/---

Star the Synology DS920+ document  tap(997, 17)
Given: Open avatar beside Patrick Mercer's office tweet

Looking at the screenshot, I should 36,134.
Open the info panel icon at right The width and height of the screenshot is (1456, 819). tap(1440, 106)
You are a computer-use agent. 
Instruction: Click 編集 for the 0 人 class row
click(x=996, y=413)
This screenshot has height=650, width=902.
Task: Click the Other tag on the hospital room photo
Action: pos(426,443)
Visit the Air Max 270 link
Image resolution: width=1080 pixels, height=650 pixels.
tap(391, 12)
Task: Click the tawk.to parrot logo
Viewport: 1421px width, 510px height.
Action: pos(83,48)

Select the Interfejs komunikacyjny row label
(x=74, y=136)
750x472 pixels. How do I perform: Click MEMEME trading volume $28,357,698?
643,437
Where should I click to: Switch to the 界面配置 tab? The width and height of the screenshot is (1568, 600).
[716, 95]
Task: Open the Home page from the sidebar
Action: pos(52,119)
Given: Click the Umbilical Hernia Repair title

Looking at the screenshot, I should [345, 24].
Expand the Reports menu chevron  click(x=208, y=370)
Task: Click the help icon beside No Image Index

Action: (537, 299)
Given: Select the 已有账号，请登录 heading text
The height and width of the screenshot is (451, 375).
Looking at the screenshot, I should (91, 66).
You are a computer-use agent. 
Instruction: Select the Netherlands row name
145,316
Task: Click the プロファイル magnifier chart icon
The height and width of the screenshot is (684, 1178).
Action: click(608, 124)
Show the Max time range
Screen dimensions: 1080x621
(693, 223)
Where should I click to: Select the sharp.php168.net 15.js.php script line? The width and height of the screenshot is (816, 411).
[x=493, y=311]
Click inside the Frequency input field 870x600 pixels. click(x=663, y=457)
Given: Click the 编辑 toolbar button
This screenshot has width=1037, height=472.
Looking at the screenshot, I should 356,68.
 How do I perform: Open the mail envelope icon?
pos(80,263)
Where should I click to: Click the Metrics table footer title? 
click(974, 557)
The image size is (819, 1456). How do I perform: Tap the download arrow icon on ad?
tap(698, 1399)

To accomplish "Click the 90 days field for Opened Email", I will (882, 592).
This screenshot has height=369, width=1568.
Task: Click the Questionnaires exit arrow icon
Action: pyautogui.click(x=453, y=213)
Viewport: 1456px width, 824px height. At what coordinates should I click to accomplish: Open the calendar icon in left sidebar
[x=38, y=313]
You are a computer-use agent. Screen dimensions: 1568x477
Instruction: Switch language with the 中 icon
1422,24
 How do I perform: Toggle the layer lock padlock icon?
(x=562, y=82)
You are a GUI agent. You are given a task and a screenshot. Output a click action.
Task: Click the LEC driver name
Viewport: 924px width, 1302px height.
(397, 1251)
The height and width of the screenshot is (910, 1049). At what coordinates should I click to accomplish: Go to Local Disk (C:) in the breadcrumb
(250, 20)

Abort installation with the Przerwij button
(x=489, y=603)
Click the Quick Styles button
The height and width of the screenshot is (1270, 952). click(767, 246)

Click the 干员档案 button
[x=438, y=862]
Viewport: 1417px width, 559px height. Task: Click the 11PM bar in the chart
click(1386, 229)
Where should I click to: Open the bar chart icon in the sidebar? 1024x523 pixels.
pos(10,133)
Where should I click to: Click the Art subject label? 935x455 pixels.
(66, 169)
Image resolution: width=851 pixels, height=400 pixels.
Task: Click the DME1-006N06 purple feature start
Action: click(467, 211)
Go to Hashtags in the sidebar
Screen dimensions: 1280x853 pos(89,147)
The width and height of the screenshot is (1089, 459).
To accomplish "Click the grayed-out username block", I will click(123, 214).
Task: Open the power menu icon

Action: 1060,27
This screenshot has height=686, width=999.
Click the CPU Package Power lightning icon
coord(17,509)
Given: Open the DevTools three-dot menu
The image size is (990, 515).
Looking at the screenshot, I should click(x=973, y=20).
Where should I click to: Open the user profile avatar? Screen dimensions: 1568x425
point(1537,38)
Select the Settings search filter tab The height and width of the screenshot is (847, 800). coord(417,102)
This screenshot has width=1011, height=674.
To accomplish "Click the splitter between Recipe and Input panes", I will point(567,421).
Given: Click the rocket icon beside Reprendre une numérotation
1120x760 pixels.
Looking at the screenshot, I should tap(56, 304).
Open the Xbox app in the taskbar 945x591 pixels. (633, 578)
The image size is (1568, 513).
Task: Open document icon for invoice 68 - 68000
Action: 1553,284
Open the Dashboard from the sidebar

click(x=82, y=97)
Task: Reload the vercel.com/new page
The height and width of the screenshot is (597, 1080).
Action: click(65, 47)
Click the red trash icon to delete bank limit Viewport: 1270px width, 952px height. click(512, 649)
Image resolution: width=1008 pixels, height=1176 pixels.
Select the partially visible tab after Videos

\---

● Instruction:
Rewrite the stretch of the listing from the line containing "Click the red" through the listing's last line, both included, as a numbered list without blank lines.

● Result:
1. Click the red trash icon to delete bank limit Viewport: 1270px width, 952px height. click(512, 649)
2. Image resolution: width=1008 pixels, height=1176 pixels.
3. Select the partially visible tab after Videos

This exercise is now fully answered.